■ THE TASK ■
Please gather every line in the rows below that contains the string "stats", and copy each one in full.

■ DATA FOR THIS TASK ■
· · ·
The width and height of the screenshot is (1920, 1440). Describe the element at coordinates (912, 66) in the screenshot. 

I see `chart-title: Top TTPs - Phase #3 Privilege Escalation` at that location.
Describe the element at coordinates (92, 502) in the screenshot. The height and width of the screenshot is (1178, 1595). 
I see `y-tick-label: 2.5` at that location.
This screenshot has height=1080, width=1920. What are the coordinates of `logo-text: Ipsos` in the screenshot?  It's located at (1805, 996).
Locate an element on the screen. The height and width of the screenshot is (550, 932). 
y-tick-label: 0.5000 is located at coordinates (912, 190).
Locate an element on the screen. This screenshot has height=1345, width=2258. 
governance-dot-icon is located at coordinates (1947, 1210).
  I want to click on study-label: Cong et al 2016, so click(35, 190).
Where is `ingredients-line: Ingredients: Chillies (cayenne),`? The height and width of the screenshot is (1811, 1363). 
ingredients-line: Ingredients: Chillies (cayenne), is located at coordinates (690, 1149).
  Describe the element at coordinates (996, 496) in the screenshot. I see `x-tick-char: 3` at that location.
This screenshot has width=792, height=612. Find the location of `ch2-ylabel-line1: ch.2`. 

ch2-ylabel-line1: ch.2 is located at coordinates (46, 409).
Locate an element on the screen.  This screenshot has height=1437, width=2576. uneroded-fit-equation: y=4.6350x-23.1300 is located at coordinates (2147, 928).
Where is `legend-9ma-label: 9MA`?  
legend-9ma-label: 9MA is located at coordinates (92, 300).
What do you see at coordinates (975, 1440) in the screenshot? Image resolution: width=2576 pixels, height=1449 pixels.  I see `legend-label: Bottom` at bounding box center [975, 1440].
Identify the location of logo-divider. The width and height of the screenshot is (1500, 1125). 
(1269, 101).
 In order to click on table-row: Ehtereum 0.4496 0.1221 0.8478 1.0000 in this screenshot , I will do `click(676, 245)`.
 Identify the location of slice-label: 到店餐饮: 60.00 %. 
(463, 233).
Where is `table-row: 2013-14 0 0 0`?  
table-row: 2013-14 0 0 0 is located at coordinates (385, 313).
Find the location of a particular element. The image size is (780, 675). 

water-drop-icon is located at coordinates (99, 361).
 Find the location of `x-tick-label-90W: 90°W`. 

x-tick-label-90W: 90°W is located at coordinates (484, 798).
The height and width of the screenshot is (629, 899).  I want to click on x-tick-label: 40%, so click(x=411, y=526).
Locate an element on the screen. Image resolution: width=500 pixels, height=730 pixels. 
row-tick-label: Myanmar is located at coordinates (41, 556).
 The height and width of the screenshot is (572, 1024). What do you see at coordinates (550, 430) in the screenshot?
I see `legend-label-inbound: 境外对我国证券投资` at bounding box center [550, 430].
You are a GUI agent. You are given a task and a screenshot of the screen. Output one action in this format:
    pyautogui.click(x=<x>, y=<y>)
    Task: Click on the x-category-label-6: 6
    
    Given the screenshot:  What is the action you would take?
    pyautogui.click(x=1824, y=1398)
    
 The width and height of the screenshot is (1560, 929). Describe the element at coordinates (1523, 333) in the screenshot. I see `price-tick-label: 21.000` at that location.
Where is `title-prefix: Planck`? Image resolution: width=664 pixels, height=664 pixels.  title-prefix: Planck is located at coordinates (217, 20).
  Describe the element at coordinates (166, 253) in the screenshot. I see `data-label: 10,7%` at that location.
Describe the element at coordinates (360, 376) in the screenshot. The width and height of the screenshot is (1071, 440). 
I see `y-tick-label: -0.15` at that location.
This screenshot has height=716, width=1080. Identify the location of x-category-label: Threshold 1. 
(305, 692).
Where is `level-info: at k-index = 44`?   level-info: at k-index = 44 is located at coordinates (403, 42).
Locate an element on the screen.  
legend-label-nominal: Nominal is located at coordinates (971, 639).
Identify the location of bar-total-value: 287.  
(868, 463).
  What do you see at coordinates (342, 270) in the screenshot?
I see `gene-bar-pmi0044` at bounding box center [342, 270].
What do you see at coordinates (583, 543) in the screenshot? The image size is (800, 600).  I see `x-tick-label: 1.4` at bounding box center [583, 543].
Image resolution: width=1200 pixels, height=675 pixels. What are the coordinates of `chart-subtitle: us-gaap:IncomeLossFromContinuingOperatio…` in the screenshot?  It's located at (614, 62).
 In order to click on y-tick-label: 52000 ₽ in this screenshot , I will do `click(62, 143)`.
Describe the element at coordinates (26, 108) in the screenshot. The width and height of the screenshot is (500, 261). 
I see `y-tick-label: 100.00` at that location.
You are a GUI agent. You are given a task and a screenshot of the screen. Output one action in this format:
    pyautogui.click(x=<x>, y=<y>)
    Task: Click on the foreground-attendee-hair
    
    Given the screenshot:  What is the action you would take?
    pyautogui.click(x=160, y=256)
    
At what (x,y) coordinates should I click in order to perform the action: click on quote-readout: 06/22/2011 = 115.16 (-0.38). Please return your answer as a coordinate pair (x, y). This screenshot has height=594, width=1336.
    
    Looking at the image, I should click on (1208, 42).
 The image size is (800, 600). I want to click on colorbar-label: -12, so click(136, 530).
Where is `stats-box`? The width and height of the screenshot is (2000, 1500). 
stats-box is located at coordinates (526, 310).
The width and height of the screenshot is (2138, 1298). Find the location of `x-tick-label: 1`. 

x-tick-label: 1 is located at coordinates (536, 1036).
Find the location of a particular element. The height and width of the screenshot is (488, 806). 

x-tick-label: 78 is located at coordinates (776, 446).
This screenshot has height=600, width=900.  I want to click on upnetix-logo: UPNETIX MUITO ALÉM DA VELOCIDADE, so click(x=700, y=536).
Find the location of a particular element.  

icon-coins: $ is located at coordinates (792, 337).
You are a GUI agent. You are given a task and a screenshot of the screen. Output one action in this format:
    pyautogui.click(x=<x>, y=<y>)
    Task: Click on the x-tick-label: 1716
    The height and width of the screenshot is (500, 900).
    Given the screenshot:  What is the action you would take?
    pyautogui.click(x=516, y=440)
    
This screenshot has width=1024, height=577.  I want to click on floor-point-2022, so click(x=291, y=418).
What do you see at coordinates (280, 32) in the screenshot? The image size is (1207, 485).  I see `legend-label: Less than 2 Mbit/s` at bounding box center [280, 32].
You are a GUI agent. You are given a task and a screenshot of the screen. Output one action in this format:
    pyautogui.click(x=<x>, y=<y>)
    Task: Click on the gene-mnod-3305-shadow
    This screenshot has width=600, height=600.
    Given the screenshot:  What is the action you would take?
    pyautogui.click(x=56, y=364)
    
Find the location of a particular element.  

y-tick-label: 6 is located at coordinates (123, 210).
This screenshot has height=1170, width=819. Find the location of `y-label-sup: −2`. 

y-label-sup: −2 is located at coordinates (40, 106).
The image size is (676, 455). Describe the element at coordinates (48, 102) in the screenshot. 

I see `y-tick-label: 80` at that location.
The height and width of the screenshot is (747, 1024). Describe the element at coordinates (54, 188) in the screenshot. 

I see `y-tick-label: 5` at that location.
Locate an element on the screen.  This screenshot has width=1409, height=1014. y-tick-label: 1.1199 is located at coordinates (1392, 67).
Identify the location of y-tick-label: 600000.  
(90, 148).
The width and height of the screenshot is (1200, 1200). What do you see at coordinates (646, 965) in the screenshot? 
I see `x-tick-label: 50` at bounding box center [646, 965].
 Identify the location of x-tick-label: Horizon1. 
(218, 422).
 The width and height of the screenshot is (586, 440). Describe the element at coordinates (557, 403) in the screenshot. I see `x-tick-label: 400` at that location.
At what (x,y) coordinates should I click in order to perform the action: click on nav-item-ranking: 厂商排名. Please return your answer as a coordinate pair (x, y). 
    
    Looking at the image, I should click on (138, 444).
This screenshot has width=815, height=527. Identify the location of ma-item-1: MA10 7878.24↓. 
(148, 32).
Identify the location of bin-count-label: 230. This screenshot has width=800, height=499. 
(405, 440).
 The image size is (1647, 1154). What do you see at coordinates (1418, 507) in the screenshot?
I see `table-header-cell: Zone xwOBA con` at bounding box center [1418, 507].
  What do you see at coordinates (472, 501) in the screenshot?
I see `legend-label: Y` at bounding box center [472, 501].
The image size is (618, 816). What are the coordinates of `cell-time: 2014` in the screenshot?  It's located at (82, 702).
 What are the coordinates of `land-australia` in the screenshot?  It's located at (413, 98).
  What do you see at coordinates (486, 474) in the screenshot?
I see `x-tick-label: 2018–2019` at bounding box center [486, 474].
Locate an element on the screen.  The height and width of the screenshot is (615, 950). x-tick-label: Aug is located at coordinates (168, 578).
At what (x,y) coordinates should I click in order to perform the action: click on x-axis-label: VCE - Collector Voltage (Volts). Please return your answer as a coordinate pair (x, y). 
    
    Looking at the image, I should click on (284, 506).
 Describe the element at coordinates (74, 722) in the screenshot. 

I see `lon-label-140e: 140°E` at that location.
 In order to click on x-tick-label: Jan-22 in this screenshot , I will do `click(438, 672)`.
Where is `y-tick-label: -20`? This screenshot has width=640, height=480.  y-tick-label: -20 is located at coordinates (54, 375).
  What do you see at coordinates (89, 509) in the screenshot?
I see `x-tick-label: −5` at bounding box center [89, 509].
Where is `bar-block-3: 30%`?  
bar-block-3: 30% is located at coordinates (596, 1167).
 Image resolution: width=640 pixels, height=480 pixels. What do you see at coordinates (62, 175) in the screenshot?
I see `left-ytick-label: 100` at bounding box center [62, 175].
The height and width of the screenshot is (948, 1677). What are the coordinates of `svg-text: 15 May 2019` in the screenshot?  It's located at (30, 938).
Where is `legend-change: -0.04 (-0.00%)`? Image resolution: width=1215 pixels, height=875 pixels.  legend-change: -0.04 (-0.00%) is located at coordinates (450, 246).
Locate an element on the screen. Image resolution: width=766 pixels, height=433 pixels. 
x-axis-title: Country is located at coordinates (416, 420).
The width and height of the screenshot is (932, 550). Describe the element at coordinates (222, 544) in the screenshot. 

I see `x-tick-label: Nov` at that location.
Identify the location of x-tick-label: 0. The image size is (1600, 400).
· · ·
■ SOLUTION BELOW ■
Where is `stats-box`? The width and height of the screenshot is (2000, 1500). 
stats-box is located at coordinates (526, 310).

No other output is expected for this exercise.